• _Exercise inputs_:
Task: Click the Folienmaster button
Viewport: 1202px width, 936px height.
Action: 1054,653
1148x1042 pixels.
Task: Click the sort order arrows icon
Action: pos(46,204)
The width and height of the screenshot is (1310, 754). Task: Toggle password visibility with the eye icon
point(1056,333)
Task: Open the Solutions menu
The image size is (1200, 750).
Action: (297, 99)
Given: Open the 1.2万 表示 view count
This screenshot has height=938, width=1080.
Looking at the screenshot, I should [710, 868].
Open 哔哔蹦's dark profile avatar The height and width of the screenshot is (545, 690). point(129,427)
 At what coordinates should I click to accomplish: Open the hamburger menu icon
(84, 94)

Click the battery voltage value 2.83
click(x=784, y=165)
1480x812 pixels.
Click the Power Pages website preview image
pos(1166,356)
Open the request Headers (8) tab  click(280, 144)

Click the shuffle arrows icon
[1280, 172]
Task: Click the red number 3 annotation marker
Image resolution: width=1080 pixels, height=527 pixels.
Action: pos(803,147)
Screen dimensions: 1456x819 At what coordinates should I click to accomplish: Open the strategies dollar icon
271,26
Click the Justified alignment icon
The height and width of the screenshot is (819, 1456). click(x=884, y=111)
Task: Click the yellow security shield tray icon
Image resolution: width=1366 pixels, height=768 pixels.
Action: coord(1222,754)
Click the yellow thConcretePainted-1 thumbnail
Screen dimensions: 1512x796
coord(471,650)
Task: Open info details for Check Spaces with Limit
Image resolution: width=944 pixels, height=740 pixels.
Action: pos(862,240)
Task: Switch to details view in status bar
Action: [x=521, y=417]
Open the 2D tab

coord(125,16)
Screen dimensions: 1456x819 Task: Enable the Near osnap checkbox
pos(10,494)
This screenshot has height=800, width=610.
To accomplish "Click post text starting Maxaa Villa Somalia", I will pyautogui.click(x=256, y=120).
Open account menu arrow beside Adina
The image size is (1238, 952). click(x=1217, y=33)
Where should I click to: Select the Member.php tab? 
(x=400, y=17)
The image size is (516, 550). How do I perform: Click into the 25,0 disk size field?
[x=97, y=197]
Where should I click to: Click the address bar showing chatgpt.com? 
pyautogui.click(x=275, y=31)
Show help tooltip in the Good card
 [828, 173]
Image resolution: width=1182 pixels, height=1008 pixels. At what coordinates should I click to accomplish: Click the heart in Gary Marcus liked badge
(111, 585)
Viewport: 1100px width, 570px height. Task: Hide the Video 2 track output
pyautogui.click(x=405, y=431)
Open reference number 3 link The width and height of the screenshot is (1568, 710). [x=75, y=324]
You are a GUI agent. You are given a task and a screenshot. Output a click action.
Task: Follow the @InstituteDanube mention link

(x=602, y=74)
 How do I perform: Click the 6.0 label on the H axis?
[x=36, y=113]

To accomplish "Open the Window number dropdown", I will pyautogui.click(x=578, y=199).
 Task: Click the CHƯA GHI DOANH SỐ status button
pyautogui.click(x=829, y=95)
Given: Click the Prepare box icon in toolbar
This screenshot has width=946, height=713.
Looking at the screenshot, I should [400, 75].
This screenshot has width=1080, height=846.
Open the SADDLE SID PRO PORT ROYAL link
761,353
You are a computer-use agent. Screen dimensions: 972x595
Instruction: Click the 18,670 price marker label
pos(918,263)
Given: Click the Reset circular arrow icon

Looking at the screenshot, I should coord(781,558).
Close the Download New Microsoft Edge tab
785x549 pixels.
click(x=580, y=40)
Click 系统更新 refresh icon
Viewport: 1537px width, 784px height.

• _Work required_: Please copy the lines above word for word, from the first line through the line with "Open 哔哔蹦's dark", including both.

• _Correct result_:
Task: Click the Folienmaster button
Viewport: 1202px width, 936px height.
Action: 1054,653
1148x1042 pixels.
Task: Click the sort order arrows icon
Action: pos(46,204)
The width and height of the screenshot is (1310, 754). Task: Toggle password visibility with the eye icon
point(1056,333)
Task: Open the Solutions menu
The image size is (1200, 750).
Action: (297, 99)
Given: Open the 1.2万 表示 view count
This screenshot has height=938, width=1080.
Looking at the screenshot, I should [710, 868].
Open 哔哔蹦's dark profile avatar The height and width of the screenshot is (545, 690). point(129,427)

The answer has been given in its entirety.